**YOUR ASSIGNMENT**
Locate every line in the records below that holds the word "computer" and return each one.

**EXERCISE DATA**
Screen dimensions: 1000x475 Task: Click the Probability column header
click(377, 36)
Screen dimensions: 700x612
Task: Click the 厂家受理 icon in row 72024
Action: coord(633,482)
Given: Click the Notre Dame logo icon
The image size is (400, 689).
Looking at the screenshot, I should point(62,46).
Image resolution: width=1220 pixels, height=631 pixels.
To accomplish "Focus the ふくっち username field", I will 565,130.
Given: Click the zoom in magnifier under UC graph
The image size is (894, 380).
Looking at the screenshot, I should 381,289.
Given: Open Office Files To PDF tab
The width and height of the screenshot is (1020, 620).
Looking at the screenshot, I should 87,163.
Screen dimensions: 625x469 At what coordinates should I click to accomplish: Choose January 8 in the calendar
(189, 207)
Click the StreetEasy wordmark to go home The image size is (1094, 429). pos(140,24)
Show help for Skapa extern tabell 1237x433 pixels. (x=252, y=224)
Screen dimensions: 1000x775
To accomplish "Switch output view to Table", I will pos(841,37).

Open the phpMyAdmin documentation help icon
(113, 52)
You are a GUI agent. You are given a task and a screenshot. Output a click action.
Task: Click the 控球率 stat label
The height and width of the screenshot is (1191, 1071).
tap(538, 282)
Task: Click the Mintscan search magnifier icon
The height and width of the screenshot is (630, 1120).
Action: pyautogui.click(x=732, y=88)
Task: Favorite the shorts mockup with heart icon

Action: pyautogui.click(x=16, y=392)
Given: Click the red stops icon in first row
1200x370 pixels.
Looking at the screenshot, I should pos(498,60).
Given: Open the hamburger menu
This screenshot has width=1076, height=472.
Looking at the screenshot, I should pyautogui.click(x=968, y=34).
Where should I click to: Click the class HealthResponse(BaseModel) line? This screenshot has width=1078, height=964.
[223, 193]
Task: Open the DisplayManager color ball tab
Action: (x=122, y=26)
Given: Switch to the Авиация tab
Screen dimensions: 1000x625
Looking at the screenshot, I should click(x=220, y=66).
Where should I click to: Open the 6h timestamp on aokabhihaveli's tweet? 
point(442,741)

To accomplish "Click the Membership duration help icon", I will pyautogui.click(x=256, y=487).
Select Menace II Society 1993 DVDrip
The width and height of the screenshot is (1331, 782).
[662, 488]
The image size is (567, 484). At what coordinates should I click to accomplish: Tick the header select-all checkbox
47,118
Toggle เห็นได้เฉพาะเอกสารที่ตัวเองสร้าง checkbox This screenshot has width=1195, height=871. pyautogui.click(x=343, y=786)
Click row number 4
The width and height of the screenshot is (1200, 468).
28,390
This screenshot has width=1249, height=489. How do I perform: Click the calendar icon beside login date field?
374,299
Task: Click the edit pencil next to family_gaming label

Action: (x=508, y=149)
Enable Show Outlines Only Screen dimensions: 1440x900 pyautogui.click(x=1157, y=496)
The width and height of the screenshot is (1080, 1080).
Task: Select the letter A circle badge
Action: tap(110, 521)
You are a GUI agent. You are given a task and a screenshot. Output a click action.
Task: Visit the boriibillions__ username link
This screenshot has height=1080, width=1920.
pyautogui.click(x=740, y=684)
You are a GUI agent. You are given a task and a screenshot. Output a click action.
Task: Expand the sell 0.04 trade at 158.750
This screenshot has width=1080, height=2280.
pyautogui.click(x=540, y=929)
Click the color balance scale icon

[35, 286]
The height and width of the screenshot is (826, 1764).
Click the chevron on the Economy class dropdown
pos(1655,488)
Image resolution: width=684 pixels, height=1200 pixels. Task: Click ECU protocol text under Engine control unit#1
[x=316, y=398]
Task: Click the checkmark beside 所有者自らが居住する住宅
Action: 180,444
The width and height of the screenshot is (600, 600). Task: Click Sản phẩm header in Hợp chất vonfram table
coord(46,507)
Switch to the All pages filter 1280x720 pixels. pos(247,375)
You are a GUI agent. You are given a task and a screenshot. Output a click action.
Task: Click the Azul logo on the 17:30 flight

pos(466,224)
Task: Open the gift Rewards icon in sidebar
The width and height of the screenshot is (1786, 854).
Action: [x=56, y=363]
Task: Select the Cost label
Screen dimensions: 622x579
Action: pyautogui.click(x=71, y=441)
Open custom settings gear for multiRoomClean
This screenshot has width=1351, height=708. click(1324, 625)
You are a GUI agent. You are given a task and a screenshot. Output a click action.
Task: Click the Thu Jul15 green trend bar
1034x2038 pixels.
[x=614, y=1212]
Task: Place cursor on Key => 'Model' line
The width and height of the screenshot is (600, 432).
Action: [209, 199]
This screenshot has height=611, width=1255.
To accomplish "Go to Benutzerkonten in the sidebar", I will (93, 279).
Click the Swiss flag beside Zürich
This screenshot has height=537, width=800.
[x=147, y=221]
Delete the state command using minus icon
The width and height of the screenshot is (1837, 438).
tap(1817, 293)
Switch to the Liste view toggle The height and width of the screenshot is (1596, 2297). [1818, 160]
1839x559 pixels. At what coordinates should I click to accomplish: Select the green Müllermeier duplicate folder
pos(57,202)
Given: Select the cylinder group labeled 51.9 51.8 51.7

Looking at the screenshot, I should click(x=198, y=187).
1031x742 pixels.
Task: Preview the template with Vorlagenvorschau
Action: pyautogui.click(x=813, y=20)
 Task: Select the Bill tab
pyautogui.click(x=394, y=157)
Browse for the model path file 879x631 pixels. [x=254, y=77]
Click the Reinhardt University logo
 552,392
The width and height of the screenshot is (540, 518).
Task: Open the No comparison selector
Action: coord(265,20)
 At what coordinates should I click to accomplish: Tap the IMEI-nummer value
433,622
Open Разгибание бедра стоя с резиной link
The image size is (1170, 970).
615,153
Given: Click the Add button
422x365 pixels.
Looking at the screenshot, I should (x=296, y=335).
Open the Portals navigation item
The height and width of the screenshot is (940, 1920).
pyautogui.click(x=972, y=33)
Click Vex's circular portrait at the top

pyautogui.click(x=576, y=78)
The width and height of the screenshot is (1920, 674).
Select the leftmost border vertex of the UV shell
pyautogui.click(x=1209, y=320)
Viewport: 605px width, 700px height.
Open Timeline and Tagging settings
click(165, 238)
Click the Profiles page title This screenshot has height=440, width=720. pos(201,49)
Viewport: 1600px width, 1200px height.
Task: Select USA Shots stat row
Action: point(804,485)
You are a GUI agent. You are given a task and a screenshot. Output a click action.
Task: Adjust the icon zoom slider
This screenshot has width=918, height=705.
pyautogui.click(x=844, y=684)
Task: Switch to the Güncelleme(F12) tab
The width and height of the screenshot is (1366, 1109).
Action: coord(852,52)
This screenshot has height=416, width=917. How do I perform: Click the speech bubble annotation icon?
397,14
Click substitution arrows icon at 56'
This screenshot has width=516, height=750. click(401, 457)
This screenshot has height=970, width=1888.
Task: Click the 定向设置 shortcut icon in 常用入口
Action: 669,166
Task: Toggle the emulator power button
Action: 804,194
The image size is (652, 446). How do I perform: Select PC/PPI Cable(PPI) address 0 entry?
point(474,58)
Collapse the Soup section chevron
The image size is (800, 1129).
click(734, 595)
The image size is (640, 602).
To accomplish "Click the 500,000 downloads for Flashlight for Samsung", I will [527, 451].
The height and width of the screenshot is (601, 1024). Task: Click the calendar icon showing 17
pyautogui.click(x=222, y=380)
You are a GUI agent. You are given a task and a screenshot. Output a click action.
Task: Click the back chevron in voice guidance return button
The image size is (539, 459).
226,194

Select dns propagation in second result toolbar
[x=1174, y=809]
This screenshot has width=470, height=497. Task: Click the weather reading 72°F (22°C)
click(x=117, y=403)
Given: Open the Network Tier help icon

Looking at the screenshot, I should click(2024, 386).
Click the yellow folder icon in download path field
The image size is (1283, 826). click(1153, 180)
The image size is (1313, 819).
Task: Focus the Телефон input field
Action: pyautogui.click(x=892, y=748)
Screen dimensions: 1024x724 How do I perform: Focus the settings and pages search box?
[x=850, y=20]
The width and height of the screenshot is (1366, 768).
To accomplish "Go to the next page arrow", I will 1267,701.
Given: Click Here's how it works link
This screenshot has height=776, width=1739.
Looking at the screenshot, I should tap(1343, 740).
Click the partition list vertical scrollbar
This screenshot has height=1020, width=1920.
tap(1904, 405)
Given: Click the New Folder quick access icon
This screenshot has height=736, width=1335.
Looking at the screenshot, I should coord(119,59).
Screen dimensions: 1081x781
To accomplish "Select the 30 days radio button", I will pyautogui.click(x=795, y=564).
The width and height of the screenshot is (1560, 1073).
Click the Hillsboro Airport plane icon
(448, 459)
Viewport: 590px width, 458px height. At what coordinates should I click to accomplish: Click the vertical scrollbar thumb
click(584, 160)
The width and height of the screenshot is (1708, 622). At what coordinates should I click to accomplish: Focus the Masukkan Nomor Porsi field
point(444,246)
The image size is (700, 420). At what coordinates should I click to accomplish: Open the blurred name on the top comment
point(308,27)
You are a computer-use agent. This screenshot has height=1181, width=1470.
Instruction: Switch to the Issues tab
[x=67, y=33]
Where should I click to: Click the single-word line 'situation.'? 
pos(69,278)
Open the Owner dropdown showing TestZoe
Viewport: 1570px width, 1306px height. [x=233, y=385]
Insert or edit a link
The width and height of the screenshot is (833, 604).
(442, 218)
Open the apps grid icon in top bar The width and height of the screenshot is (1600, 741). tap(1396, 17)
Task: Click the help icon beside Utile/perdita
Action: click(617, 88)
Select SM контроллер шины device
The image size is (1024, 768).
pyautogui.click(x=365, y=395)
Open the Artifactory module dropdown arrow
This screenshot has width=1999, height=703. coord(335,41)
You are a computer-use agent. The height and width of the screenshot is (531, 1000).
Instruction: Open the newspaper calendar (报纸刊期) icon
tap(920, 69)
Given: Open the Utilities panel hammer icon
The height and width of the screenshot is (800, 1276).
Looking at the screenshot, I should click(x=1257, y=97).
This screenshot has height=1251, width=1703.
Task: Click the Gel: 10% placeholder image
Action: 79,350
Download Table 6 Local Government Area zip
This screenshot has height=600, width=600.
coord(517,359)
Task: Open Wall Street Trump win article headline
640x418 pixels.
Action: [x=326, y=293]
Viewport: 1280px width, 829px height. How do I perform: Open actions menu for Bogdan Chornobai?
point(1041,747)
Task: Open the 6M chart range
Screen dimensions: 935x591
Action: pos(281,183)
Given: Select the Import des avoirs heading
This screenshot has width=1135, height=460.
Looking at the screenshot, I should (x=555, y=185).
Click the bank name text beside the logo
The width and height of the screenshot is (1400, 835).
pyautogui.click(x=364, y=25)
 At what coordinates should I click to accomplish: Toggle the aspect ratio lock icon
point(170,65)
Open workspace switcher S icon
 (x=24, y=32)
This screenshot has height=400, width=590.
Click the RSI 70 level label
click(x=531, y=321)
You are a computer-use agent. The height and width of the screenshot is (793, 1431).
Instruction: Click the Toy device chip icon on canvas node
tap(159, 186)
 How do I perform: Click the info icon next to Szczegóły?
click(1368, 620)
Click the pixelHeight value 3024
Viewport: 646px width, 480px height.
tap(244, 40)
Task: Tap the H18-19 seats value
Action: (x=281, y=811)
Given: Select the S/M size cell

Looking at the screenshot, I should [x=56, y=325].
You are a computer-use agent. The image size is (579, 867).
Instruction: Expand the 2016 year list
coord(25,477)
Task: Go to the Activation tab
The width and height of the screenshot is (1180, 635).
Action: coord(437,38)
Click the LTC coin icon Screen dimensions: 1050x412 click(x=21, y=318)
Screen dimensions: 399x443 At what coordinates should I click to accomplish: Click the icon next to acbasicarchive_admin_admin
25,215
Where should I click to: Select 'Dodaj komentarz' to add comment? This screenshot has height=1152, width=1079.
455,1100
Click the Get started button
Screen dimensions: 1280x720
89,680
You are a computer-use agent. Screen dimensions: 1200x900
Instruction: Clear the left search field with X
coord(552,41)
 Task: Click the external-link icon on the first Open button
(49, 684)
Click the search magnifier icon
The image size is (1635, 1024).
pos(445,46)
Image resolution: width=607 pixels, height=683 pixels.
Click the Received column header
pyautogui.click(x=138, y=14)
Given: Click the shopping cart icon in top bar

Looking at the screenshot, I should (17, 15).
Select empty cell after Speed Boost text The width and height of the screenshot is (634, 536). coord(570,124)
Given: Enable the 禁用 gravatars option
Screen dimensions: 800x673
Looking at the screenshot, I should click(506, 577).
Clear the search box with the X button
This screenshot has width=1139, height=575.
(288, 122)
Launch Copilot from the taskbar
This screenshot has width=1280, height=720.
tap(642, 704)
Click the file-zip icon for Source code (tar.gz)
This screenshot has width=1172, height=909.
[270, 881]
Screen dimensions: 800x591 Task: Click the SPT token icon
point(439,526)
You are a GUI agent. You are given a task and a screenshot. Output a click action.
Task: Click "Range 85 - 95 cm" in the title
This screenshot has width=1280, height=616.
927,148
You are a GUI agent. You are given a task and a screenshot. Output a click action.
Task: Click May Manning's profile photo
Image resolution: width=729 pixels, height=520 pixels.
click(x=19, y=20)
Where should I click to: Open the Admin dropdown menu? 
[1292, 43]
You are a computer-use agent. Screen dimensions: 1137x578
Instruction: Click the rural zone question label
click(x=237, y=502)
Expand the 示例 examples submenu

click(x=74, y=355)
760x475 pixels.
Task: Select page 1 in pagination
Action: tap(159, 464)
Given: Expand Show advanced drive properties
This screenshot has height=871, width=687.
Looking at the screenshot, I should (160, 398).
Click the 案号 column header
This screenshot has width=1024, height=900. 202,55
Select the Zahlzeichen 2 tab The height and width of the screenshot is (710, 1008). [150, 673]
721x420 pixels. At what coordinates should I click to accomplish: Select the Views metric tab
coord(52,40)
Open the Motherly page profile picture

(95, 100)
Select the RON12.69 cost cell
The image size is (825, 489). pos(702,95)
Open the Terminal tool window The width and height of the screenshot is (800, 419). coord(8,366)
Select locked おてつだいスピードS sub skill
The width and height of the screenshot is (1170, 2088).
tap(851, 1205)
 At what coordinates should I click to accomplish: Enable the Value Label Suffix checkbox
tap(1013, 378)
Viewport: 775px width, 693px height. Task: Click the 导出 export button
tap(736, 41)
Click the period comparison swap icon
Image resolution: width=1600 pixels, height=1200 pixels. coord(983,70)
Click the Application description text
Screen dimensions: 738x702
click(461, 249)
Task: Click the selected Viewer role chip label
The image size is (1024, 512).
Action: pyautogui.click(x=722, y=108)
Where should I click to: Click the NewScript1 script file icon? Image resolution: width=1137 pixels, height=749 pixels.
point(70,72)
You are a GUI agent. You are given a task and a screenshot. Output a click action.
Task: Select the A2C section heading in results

**ANSWER FOR THIS EXERCISE**
You are a computer-use agent. This screenshot has height=1181, width=1470.
You are a computer-use agent. The height and width of the screenshot is (531, 1000).
You are a computer-use agent. The height and width of the screenshot is (793, 1431).
You are a computer-use agent. The image size is (579, 867).
You are a computer-use agent. Screen dimensions: 1200x900
You are a computer-use agent. Screen dimensions: 1137x578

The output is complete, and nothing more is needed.